In the documentary, Sisto traces back the song's history, introducing earlier and earlier recordings that feature the hook or something very similar, such as "Who let them dogs loose."

He also introduces the people behind those songs and the legal battles they fought to get credit.

"For a lot of them, it's the closest they got to fame. I think when they're that far from something that makes this big of an impression, that makes this much money, it's got to be tough to live that close to this sizzling steak but never take a bite," Sisto said.

Who Let the Dogs Out release date
A still from Hodgee Films' 'Who Let the Dogs Out,' shows a timeline tracing back the recorded history of the hook: "Who let the dogs out?" (Hodgee Films)

In the end, Sisto traced the first recorded version of the hook being used in a song back to a 1992 demo by Miami Boom Productions. That demo predates several other uses in recorded music, including Douglas' Doggie.

But the dogs don't stop there. It appears that before anyone used it in pop music, the phrase, "Who let the dogs out?" was a rallying cry for high school sports teams, barked throughout the late '80s and early '90s.

The earliest proof Sisto could find of the chant is a video of a sporting event from Reagan High School in Austin, Texas, recorded in 1986. It goes: "Who let those dogs out? Who? Who? Who? Who? Who?"

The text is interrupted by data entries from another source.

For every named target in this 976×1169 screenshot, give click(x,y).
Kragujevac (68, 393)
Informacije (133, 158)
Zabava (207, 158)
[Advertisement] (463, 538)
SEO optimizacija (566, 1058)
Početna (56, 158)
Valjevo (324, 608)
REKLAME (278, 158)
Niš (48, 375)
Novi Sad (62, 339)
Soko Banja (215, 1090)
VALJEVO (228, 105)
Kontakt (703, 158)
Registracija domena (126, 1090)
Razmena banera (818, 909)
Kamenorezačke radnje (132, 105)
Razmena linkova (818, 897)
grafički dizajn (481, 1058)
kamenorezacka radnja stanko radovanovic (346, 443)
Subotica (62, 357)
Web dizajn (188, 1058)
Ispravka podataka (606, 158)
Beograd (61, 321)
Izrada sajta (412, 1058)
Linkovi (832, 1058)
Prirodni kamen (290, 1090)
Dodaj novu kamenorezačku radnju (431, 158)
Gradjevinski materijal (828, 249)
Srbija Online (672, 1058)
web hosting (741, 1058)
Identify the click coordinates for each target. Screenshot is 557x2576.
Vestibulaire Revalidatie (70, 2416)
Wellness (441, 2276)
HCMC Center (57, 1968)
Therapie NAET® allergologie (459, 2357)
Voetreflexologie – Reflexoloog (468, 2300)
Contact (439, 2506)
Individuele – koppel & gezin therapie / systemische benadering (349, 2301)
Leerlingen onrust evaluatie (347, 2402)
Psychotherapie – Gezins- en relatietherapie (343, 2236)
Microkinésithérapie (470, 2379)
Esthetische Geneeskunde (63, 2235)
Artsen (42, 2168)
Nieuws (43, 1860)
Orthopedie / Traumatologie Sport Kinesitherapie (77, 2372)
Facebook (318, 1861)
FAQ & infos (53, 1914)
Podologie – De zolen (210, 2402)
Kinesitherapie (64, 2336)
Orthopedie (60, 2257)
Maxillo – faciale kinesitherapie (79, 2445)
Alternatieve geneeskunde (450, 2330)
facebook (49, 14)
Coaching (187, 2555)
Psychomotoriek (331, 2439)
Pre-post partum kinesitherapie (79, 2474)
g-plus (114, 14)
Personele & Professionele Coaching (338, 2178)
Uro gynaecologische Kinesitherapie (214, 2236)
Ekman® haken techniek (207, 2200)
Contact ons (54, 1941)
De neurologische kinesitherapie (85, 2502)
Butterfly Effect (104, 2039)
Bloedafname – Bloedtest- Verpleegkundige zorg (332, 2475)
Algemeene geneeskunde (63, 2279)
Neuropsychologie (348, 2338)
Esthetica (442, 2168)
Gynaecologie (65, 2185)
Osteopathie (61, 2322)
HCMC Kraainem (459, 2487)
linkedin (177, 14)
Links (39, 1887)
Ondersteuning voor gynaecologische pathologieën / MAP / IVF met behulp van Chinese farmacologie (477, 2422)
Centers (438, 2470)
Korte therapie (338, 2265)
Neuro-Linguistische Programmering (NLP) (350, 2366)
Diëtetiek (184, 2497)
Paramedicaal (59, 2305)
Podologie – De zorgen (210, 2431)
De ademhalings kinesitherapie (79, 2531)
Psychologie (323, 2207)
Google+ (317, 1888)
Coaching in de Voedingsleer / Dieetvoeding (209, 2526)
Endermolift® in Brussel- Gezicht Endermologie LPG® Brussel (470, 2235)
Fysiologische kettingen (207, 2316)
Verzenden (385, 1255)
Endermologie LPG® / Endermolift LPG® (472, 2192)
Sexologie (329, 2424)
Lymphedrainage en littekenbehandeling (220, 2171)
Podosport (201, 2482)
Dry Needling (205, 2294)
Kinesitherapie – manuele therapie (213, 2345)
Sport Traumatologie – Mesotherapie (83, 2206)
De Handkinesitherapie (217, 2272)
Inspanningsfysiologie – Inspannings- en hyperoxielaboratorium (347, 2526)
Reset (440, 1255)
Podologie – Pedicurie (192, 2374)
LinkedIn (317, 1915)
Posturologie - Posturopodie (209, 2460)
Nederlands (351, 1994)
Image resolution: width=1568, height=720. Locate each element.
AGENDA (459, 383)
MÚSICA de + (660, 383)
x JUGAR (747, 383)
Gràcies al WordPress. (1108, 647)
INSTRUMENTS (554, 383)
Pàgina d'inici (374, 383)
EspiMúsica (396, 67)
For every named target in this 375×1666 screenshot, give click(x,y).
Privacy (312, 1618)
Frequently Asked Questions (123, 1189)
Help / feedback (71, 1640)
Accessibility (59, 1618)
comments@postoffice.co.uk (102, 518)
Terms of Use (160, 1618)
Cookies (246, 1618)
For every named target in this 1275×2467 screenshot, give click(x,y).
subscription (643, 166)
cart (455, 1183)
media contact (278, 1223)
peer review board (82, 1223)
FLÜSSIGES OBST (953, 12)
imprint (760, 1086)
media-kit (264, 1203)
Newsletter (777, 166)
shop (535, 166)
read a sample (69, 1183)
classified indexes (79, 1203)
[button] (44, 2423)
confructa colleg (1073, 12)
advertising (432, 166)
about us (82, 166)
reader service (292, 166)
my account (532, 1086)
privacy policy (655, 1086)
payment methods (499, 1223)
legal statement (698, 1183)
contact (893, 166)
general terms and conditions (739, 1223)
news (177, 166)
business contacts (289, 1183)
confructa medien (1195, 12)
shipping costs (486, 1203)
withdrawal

"In speaking with the players from that team, they've actually told me that it probably began 1984, maybe 1983, and there are a few rumours that it could have started with a little league team just prior to that," Sisto said.

For now, Sisto says his search is over. "If Who Let the Dogs Out goes back before the time I was born [1980], then someone else can look into it."

"You get to this point where you're like: 'Who let the dogs out? Who actually did this?' And then you're like: 'What if they all did it?'" Hodge mused.

"I don't think anyone's a charlatan. I don't think anyone's trying to cheat anybody out of anything. I think there is something that you hear and it impacts you and maybe it goes into your art. That creates more art and that's kind of the point of art," Hodge said.

To hear more from Ben Sisto and to hear some of the tunes involved, download our podcast or click 'Listen' at the top of this page.

  • A previous version of this story said that Who Let The Dogs Out made its Canadian premiere at the Hot Docs Film Festival. It's Canadian premiere was at the Calgary Underground Film Festival in April.